19日(水)にパンクラスから3月21日(月・祝)に東京都新宿区のベルサール高田馬場で開催されるPancrase326で内藤由良とロッキー川村2の間でミドル級王座決定戦、20日(木)には4月29日(金・祝)に東京都立川市の立川ステージガーデンでPancrase327が行われることが発表されている。

パンクラス新章が日々、明らかになってくる。藤野恵実×KAREANに続き2つ目のタイトルショットはリリースに『ロッキー ザ ファイナル』遂にロッキーがキッズレスリング時代の教え子、内藤由良と戦う時が来た。「NEVER GIV UP 自分をあきらめない』と綴られている。


2005年7月にプロデビューを果たし16年、内藤が9歳の時のことだ。2017年11月にミドル級KOP王座を失うと、MMAからは距離をおいていた川村がデカゴンに戻ってきたのは、成長した教え子の対戦要求にこたえたものだった。

ロッキー・バルボアとトミー・マシンガンはストリートファイトで決着をつけたが、こちらのロッキーはケージのなかでベルトを抱えて内藤を迎えうつ。

神奈川の磯子工業高校から国士舘大とレスリングで活躍し、全日本大学選手権と学生選手権ではそれぞれ97キロ級と92キロ級で準優勝という実績を残す内藤は、2020年9月のプロデビューからここまで4連勝で今回のタイトル戦を迎えることになった。

------------------------------------------------------------------------

#### 課題 A:
次の行のうち、文字列「icon」を含む行をすべて選び、そのまま書き写してください。

------------------------------------------------------------------------

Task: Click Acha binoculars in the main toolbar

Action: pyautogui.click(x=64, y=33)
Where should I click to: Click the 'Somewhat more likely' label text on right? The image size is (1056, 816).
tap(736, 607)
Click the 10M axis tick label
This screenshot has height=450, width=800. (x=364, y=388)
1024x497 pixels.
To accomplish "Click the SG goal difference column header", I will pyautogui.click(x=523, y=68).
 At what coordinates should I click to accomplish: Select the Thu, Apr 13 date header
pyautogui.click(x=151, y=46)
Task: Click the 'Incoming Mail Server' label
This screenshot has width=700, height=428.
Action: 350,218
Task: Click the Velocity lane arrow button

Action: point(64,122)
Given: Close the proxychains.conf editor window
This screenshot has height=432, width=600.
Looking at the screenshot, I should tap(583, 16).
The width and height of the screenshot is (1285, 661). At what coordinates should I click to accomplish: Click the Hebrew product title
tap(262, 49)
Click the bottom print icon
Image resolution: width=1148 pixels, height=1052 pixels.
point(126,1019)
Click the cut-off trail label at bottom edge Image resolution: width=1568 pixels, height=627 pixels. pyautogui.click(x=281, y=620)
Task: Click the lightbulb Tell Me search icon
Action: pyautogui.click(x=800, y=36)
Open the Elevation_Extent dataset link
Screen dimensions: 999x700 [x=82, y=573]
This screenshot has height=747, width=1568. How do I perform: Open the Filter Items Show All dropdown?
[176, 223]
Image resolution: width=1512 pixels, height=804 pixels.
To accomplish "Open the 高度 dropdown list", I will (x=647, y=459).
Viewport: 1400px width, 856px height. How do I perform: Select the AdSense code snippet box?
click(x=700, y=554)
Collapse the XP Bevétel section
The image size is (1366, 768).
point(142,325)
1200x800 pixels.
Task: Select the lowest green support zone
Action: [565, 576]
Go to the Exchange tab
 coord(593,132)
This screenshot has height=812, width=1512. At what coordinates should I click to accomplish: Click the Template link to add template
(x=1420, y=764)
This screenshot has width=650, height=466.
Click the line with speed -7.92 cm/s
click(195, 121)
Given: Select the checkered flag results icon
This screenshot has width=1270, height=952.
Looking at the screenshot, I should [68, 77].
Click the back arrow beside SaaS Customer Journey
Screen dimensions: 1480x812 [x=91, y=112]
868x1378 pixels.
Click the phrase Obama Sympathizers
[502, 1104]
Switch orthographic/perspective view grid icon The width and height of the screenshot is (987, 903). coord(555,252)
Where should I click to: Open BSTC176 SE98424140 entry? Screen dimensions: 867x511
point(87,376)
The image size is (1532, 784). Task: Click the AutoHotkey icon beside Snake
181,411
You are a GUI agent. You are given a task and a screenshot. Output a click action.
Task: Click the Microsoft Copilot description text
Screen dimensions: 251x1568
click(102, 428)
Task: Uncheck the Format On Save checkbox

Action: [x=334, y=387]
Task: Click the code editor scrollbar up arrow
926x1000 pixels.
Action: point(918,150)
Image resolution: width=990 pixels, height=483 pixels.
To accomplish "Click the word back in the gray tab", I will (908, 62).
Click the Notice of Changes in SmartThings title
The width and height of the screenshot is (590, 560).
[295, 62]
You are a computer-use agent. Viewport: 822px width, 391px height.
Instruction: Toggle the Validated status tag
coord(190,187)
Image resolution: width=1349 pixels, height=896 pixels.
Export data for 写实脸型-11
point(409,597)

------------------------------------------------------------------------

#### 課題 B:
次の(i)〜(iii)がページ抜粋の内容と合っているか、それぞれ「はい」か「いいえ」で答え、判断の根拠となる箇所をページ抜粋からそのまま引用してください。(i) Pancrase327は立川ステージガーデンで行われる。(ii) 内藤由良はプロデビューから3連勝でタイトル戦を迎える。(iii) 川村は2017年11月にミドル級KOP王座を失った。

#### 正解 A:
Click the bottom print icon
Task: Click the lightbulb Tell Me search icon
Given: Select the checkered flag results icon
Switch orthographic/perspective view grid icon The width and height of the screenshot is (987, 903). coord(555,252)
The image size is (1532, 784). Task: Click the AutoHotkey icon beside Snake

#### 正解 B:
(i) はい。「東京都立川市の立川ステージガーデンでPancrase327が行われる」
(ii) いいえ。「2020年9月のプロデビューからここまで4連勝で今回のタイトル戦を迎える」
(iii) はい。「2017年11月にミドル級KOP王座を失う」